Prediction of cardiovascular and renal risk among patients with apparent treatment‐resistant hypertension in the United States using machine learning methods

Autor: George Bakris, Pei (Paul) Lin, Chang Xu, Cindy Chen, Veronica Ashton, Mukul Singhal
Jazyk: angličtina
Rok vydání: 2024
Předmět:
Zdroj: The Journal of Clinical Hypertension, Vol 26, Iss 5, Pp 500-513 (2024)
Druh dokumentu: article
ISSN: 1751-7176
1524-6175
DOI: 10.1111/jch.14791
Popis: Abstract Apparent treatment‐resistant hypertension (aTRH), defined as blood pressure (BP) that remains uncontrolled despite unconfirmed concurrent treatment with three antihypertensives, is associated with an increased risk of developing cardiovascular and renal complications compared with controlled hypertension. We aimed to identify the characteristics of aTRH patients with an elevated risk of major adverse cardiovascular events plus (MACE+; defined as stroke, myocardial infarction, or heart failure hospitalization) and end stage renal disease (ESRD). This retrospective cohort study included aTRH patients (BP ≥140/90 mmHg and taking ≥3 antihypertensives) from the United States–based Optum® de‐identified Electronic Health Record dataset and used machine learning models to identify risk factors of MACE+ or ESRD. Patients had claims for ≥3 antihypertensive classes within 30 days between January 1, 2015 and June 30, 2021, and two office BP measures recorded 1–90 days apart within 30 days to 11 months after the index regimen date. Of a total 18 797 070 patients identified with any hypertension, 71 100 patients had aTRH. During the study period (mean 25.5 months), 4944 (7.0%) patients had a MACE+ and 2403 (3.4%) developed ESRD. In total, 22 risk factors were included in the MACE+ model and 16 in the ESRD model, and most were significantly associated with study outcomes.
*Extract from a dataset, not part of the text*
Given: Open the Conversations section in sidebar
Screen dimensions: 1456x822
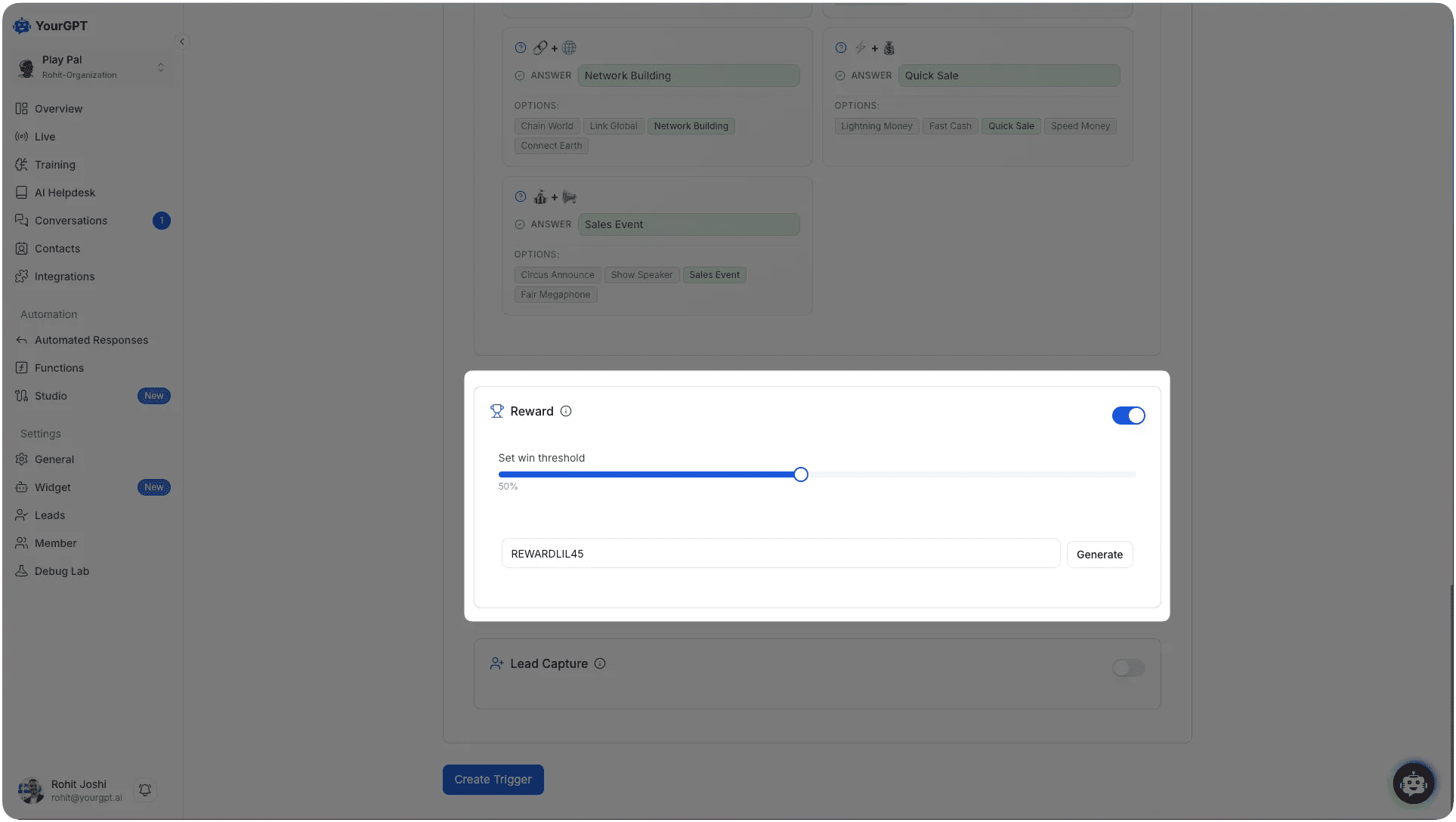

The risk factors with the largest impact on MACE+ risk were congestive heart failure, stages 4 and 5 chronic kidney disease (CKD), age ≥80 years, and living in the Southern region of the United States. The risk factors with the largest impact on ESRD risk, other than pre‐existing CKD, were anemia, congestive heart failure, and type 2 diabetes. The overall study cohort had a 5‐year predicted MACE+ risk of 13.4%; this risk was increased in those in the top 50% and 25% high‐risk groups (21.2% and 29.5%, respectively). The overall study cohort had a predicted 5‐year risk of ESRD of 6.8%, which was increased in the top 50% and 25% high‐risk groups (10.9% and 17.1%, respectively). We conclude that risk models developed in our study can reliably identify patients with aTRH at risk of MACE+ and ESRD based on information available in electronic health records; such models may be used to identify aTRH patients at high risk of adverse outcomes who may benefit from novel treatment interventions.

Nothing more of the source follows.